Vue du pont Saint Michel par Israël Silvestre

Vue du pont Saint Michel par Israël Silvestre : vision au nord de l’Île de la Cité entre Palais et Notre Dame

 

Suivre les dessins d’Israël Silvestre, c’est une balade dans le Paris de la seconde moitié du XVIIe siècle, au temps de Louis XIV.

Nous vous proposons de nous arrêter ici, sur les bords de la Seine, en regardant l’île de la Cité, le Palais et le pont Saint-Michel. Découverte d’un paysage urbain familier mais aussi disparu.

 

Regard rapide sur la composition du dessin

Silvestre aime représenter la ville, à travers des vues précises, mais aussi des plus grandes perspectives plus larges. C’est le cas ici, avec ce dessin du pont Saint-Michel, qui pourrait aussi s’appeler vue de la Cité depuis le quai des Grands Augustins.

Balayons la vue à partir de la gauche. Le petit fragment de bâtiment, c’est la Sainte Chapelle, écrin réalisé pour héberger les reliques de la Passion, se distinguant clairement alors. On voit ensuite le vestige du vieux Palais, avec la vieille tour Saint-Michel, non loin de l’ancienne chapelle.

Au-dessus des maisons, s’élève Notre Dame. Notons que Silvestre a choisi de se placer dans son axe, représentant la flèche au centre des deux tours.

Enfin, on voit le pont Saint-Michel, avec ses trois piles et ses nombreuses maisons.

 

Le pont Saint-Michel

On traverse la Seine par ce tracé depuis bien longtemps. En effet, c’était en effet le second axe tracé dans le sens Nord Sud de Paris, après celui occupé par le petit pont actuel. Le premier pont avait été décidé par le Parlement de Paris au XIVe siècle, en vue de le rejoindre plus simplement.

Le pont Saint-Michel que représente Silvestre datait de 1616. Il remplaçait alors une version en bois, construit à la hâte et en temps difficile en 1547. Ainsi, avec le temps des Bourbons et le retour à la pierre, c’était une nouvelle prospérité pour Paris qui se matérialisait ainsi.

Comme c’était la coutume depuis bien longtemps, on recouvrit le pont, de maisons.
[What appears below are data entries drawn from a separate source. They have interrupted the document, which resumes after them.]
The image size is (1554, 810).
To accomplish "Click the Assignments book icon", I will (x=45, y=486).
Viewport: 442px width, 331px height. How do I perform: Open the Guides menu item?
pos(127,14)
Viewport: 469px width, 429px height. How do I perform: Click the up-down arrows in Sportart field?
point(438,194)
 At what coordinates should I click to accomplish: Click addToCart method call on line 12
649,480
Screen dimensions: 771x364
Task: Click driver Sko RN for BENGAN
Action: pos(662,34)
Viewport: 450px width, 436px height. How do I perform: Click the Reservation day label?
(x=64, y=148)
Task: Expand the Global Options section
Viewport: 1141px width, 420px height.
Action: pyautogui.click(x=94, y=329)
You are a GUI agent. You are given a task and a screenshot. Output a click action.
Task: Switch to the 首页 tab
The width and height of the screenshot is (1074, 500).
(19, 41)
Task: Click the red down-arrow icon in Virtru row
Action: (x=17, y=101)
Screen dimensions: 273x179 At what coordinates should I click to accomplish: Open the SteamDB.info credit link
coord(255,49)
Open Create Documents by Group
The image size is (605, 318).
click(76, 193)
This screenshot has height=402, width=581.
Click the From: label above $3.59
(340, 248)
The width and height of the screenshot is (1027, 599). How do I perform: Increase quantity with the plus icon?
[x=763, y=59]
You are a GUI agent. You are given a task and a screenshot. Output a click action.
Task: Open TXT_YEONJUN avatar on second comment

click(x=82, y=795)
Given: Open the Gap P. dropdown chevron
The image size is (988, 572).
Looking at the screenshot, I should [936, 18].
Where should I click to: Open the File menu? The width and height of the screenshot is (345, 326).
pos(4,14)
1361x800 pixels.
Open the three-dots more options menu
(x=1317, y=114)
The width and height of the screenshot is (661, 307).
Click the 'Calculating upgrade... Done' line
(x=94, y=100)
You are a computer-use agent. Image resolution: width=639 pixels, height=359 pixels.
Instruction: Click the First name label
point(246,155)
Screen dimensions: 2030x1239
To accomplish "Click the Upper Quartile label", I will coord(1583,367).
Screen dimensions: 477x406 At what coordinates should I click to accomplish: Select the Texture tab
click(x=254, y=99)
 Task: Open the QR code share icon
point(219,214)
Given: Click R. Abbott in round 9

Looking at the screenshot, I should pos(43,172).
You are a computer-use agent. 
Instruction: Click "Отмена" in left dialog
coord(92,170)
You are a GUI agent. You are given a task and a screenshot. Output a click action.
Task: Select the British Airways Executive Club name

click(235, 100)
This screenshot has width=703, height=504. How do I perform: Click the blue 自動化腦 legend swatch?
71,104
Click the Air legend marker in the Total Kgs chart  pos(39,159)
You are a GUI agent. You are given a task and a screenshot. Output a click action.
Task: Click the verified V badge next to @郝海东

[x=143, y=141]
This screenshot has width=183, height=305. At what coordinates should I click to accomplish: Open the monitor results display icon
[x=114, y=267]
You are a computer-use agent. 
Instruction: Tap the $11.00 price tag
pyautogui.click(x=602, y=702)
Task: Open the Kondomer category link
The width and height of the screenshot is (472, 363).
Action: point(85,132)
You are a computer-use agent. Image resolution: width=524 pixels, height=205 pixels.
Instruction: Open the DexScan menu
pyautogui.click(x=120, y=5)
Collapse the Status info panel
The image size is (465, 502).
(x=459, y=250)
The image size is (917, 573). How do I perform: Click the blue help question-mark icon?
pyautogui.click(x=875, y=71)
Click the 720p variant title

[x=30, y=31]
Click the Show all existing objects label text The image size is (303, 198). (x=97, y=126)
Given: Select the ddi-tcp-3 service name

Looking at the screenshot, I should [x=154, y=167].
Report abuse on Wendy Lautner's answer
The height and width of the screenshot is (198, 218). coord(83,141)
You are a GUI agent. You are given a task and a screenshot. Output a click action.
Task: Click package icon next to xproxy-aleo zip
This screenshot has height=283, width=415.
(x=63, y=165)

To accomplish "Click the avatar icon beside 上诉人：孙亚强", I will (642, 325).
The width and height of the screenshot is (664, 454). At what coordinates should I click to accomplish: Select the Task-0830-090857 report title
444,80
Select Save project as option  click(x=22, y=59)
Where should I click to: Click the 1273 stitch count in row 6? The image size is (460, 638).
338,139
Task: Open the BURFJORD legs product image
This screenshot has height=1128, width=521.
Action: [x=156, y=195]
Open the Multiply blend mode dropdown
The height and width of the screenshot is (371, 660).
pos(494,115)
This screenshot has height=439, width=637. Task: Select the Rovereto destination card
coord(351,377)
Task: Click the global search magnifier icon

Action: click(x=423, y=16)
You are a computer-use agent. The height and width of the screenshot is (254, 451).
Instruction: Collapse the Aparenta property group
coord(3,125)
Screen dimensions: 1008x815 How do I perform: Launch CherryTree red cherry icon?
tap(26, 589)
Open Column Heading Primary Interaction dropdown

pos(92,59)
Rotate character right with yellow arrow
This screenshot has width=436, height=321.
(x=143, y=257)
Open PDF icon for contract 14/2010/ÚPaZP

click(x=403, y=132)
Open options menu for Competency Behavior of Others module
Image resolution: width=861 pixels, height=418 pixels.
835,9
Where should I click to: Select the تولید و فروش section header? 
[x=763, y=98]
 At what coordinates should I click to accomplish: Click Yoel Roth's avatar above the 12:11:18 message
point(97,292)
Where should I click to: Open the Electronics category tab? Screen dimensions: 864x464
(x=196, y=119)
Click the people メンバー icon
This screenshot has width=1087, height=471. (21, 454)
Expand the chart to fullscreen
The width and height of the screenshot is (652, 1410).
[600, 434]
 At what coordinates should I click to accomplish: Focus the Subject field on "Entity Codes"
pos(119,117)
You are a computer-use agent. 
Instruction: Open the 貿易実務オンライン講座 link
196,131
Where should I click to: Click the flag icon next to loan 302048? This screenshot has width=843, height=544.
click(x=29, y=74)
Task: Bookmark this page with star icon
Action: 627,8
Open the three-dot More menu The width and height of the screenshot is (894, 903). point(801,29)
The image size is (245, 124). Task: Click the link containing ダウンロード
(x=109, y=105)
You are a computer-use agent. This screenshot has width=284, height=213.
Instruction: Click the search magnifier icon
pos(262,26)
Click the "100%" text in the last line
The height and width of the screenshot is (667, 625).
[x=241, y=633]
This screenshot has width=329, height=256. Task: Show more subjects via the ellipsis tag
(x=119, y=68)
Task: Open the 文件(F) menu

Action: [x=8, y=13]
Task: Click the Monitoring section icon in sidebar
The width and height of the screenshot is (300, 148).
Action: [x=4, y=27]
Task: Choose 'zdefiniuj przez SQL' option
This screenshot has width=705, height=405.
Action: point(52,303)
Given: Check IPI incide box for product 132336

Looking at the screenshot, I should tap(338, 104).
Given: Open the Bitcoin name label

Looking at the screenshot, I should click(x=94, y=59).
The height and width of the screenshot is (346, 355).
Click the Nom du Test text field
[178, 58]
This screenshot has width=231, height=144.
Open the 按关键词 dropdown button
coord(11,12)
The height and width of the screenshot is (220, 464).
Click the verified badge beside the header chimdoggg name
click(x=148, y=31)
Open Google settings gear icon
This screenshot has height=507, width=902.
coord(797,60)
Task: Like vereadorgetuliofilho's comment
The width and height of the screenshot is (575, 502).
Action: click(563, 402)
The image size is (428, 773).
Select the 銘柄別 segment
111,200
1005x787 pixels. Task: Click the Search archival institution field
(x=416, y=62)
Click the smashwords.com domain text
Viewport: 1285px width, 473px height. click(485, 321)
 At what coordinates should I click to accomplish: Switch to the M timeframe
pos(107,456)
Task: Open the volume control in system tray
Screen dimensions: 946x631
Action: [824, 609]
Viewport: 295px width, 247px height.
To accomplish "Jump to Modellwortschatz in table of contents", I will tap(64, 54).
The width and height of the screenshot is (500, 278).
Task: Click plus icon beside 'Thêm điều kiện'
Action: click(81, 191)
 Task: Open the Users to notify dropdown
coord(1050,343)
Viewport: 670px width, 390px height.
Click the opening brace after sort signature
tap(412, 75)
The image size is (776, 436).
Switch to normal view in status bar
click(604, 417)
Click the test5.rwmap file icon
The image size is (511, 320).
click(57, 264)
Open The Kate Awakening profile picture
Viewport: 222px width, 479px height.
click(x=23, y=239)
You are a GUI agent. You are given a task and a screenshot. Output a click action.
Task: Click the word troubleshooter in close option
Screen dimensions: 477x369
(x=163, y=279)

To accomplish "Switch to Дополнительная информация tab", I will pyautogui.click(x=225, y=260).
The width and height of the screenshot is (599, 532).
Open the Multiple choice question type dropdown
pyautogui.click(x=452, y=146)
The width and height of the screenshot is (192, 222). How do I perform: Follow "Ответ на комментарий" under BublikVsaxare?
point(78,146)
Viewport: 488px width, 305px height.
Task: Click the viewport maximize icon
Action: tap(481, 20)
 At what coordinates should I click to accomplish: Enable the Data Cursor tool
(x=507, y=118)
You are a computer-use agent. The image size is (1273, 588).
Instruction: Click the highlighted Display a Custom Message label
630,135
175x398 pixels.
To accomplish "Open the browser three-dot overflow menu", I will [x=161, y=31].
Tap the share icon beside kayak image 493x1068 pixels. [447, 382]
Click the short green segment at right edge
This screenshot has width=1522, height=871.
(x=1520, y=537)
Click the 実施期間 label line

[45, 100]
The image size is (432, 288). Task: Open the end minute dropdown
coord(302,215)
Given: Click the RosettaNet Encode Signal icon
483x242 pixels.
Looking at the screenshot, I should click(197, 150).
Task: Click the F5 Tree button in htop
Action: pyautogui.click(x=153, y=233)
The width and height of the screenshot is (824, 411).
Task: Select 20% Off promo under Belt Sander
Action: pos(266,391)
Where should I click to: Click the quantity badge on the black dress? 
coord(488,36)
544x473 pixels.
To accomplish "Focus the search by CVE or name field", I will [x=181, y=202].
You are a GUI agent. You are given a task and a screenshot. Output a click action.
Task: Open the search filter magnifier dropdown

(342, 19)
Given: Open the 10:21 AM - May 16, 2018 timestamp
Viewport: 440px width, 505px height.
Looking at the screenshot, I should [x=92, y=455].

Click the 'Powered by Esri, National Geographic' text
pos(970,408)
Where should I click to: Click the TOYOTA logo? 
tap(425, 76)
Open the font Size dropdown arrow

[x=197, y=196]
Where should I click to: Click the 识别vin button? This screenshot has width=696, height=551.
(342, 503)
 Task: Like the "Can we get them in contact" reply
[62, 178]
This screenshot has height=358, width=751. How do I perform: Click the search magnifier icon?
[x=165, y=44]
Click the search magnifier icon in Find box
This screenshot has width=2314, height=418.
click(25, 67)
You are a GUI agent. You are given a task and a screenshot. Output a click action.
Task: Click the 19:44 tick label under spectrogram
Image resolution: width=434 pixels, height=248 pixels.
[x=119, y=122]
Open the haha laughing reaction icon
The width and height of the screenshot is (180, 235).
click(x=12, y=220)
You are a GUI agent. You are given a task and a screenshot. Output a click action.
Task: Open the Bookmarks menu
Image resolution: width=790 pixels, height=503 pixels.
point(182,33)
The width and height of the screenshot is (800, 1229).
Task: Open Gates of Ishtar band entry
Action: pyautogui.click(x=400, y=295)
On peut ainsi remarque 8 pignons du côté aval, soigneusement doublé de l’autre côté. Ainsi, les passants le traversant ne pouvaient pas profiter de la vue sur la Seine. Seuls les habitants pouvaient en jouir, un plaisir bien risqué car à tout moment, un bateau pouvait s’encastrer dans une pile… La crue de la Seine était aussi un véritable danger.

 

Une activité portuaire intense

Au niveau de la Seine, l’activité portuaire est forte, avec de nombreux bateaux amarrés. On pouvait monter avec les marchandises ensuite, profitant de la grande rampe. On pouvait la doubler en utilisant l’escalier.

Ainsi, Silvestre représenta un milieu totalement urbanisé, aménagé pour laisser passer la Seine et récupérer les marchandises.

Le bâtiment central est intéressant par ses grandes arches, lui servant autant de fondations que de retenue pour les berges en-dessous.

 

Les personnages

Dans ce dessin, ce sont les bateleurs et les travailleurs de la Seine qui sont à l’honneur. Les premiers conduisaient leurs bateaux vers leur lieu de destination, tout en devant faire bien attention à la forte circulation, les piles des ponts si vite rejointes, les courants…

Sur les berges, c’est au tour des forts de rentrer en Seine. Prenant à dos d’homme les marchandises, ils devaient rejoindre les hauteurs où elles étaient dispersées, comme avalée par la grande ville.